Aider les étudiants à comprendre les implications de l'interaction avec l'IA

J'ai initialement conçu le projet parce que je pensais qu'il fournirait une manière unique et engageante de terminer notre roman, mais quelque part en cours de route, j'ai réalisé que la tâche la plus importante que je pouvais intégrer était une évaluation de l'efficacité du chatbot. En y réfléchissant, le projet semble être un énorme succès. Mes étudiants ont trouvé cela intéressant et cela les a aidés à reconnaître les limites de la technologie.

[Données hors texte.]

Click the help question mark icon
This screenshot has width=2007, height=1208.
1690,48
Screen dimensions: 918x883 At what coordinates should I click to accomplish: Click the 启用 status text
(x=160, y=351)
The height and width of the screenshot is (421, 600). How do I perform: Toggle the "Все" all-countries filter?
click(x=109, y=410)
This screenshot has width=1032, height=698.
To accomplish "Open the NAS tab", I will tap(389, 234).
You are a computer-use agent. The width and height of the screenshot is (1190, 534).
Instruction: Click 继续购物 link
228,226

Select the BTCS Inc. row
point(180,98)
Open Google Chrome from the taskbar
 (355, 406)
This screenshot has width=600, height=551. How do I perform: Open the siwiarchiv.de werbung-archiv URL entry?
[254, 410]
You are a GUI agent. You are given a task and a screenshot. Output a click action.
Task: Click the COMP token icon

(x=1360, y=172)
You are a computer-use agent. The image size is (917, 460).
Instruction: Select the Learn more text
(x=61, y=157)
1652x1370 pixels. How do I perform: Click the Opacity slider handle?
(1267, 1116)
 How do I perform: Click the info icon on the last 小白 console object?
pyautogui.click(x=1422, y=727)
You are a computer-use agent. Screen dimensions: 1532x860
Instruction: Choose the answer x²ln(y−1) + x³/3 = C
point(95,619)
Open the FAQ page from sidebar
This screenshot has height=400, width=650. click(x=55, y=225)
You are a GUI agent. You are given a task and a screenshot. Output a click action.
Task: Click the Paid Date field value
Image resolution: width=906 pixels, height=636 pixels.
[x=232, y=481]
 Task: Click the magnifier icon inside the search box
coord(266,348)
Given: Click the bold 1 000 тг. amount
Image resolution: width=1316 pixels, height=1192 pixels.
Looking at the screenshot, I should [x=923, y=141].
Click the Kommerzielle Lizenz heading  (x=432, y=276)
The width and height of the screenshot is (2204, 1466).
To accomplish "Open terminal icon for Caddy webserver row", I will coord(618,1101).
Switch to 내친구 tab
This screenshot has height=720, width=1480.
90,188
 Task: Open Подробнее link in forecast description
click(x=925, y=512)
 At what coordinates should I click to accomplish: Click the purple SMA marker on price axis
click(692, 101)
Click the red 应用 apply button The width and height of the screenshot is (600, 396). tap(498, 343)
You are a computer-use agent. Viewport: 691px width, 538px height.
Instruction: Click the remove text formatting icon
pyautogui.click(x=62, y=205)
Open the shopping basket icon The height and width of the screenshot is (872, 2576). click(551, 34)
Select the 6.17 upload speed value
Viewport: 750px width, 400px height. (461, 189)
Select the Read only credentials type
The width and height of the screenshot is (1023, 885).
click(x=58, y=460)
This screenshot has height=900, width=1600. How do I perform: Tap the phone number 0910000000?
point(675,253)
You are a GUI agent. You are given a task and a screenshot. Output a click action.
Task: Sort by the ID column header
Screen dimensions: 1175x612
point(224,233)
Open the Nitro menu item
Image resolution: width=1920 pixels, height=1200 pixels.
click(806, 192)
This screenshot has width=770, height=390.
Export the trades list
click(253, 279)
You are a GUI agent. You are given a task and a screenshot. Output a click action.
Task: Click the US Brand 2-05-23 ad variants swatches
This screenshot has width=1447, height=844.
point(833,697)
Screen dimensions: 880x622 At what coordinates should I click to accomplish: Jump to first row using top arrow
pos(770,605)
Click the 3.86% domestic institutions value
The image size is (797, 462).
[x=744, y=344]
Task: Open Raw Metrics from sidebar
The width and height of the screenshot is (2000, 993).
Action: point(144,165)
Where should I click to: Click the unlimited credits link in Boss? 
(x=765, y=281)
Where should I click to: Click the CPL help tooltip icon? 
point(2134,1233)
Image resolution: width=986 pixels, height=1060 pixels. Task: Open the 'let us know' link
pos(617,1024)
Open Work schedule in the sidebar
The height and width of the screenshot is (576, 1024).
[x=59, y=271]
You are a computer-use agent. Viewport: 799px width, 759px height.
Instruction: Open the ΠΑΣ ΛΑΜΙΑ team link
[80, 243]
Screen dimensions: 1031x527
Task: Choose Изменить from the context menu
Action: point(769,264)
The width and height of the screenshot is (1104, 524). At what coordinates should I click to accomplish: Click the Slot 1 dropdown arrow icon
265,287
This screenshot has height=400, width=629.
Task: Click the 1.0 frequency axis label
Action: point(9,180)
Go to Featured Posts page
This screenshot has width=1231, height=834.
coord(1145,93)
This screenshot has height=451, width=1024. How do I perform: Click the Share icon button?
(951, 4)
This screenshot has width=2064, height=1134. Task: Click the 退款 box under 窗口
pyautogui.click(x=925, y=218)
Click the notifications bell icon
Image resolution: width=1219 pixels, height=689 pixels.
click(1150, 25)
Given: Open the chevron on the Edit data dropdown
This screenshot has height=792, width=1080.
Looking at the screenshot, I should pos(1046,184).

Au cours d'un débriefing en classe complète, il est devenu clair que le même robot avait agi ou réagi envers chaque élève de manière significativement différente. Cela avait changé avec le ton et la ligne de questions de chaque élève. Les intrants affectaient les extrants, se rendirent-ils compte. Techniquement, ils avaient tous conversé avec le même robot, et pourtant chacun parlait à un différent tenir.

Ils auront besoin de ce contexte à mesure qu’ils avancent. Il existe un marché émergent de robots de personnalité qui présentent des risques pour les jeunes. Récemment, par exemple, Meta a déployé des robots qui sonnez et agissez comme votre célébrité préférée – des personnalités que mes élèves idolâtrent, comme Kendall Jenner, Dwayne Wade, Tom Brady et Snoop Dogg. Il existe également un marché pour les relations entre l'IA et applications qui permettent aux utilisateurs de « sortir avec » un partenaire généré par ordinateur.

Ces robots de personnalité peuvent être attrayants pour les jeunes, mais ils comportent des risques et je crains que mes élèves ne reconnaissent pas les dangers.

Ce projet m'a aidé à me démarquer des entreprises technologiques, en fournissant un environnement contrôlé et surveillé dans lequel les étudiants pouvaient évaluer les chatbots IA, afin qu'ils puissent apprendre à réfléchir de manière critique sur les outils qui sont susceptibles de leur être imposés à l'avenir.

Les enfants n’ont pas le contexte nécessaire pour comprendre les implications de l’interaction avec l’IA. En tant qu'enseignant, je me sens responsable de le fournir.